I was there in the morning an hour before his arrival could reasonably be expected, and I was there all day, and there still an hour after his last round had been made. Every time he came in sight my heart beat furiously; and as the short official note on the knocker came nearer and nearer, I strove in vain to resist the temptation to run down-stairs and await him at the front door. Every man on that beat got to know me, and I grew to be utterly ashamed of myself at last, for day after day went by, and there came no answer to my advertisement and no note from anywhere of Violet's existence. At last the week for which I had prepaid the advertisement expired. I had determined to renew my warning and entreaty if no answer came, and I waited the last part of that day with a throbbing heart. The minutes of the dull, rainy night—it was mid-April by this time—crawled slowly on, and at last I heard the belated knocker at the far end of the street, and hurried on my overcoat and hat in case I should be disappointed once again. Then I slipped down to the door, and waited in the portico. The postman knocked next door, and I was ashamed to show myself; but only a second or two later he appeared with a single letter in his hand.

“Captain Fyffe?” he asked, inquiringly, and I responding “Captain Fyffe,” he handed me the letter.
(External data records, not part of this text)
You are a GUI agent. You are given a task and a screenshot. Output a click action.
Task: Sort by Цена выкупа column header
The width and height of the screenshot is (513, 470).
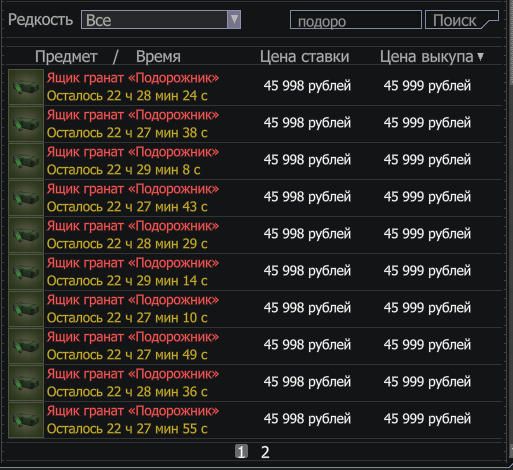coord(431,57)
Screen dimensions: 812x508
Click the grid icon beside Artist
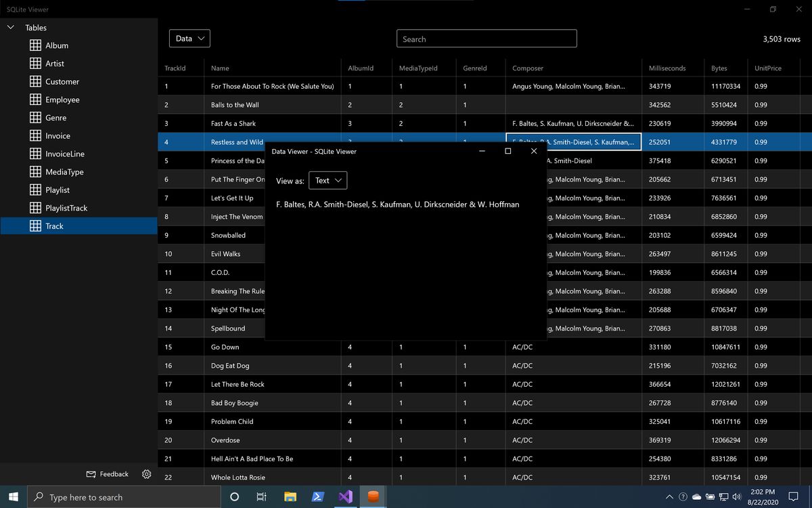(35, 63)
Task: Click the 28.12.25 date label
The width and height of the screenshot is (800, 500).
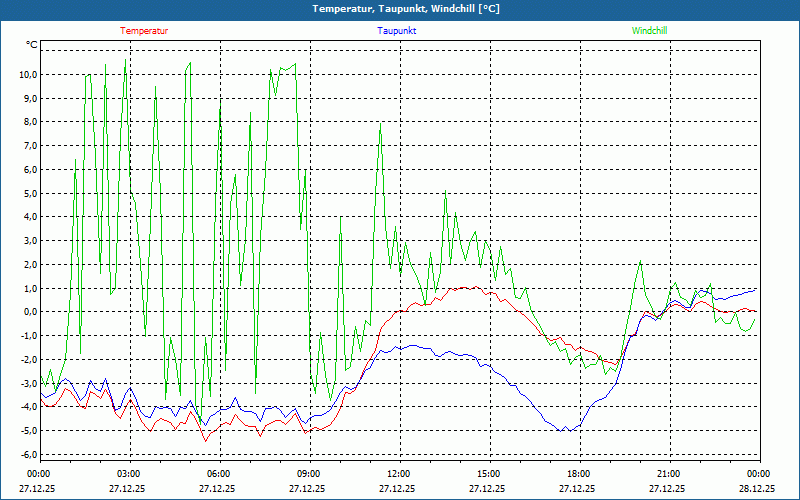Action: pyautogui.click(x=757, y=489)
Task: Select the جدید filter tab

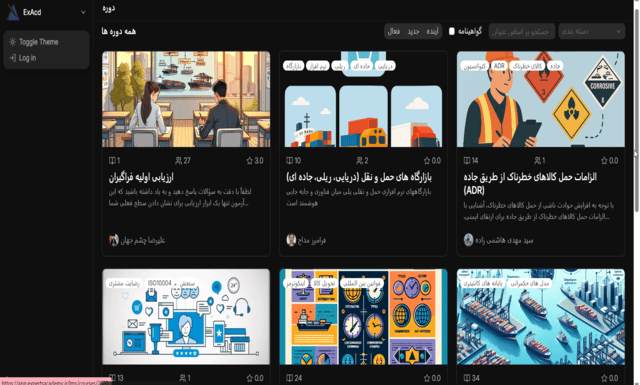Action: point(413,31)
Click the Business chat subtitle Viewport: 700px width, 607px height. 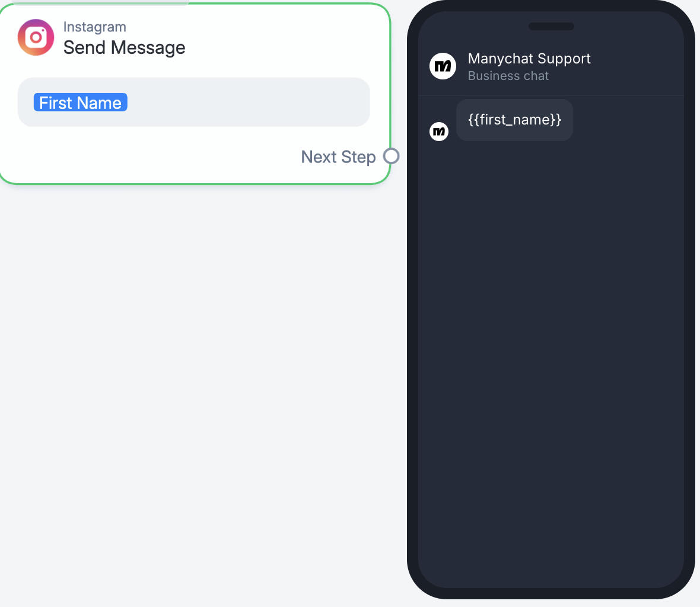(508, 76)
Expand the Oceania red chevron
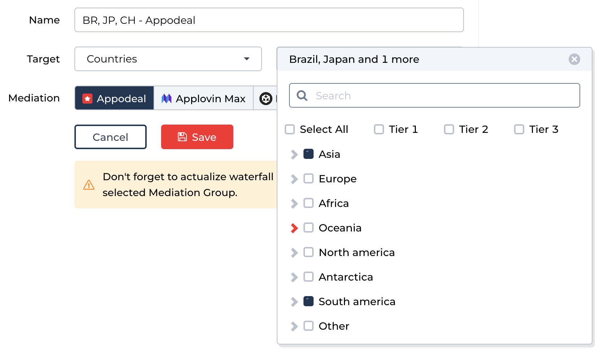 [x=294, y=228]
The superscription was in Violet's hand. I tore it open and read, in embossed letters at the top of the first page, “Scarfell House, Richmond.” Then came this:

“My Dearest,—Is the strange advertisement addressed to
Violet and signed 'John of Itzia' yours? I almost think it
must be, and yet I am half afraid and half ashamed to say
so. But since I left town, nine days ago, I have written
to you every day, and have not received a line in answer. If
you will look in either the Times or the Advertiser, if the
advertisement should not have been put there by yourself,
you will see what I mean. I shall obey its instructions, and
shall post this letter with my own hands. So far I have
given my letters to my maid, and I cannot think of any
reason which could induce her to be wicked enough to destroy
or suppress them. This, at least, will be sure to reach you,
and if my fancy is absurd, I know you well enough to trust
to your forgiveness. If you are not 'John of Itzia,' I can
only fear that something dreadful has happened, for I do not
believe that you could be so unkind as to leave eight
consecutive letters of mine unanswered by a single word. I
have only just seen the advertisement by chance, and if you
are at home when this arrives it ought to reach you at about
nine o'clock. It is very little over an hour's drive to
Richmond, and I beg you to come down at once. If the whole
thing is a mistake, you have still something to explain, and
must have, I am sure a great deal to tell me.
“Yours always,
“Violet.”

I had no sooner read this than, with the letter crumpled in my hand, I dashed into the street and made at full-speed for the nearest cab-stand. Half a dozen whips were waved at me at once, but I walked up and down the line inspecting the horses before I would choose a vehicle. A sorrier lot of screws I never saw, but I chose the one that looked the least unpromising, and gave the driver the word for Richmond.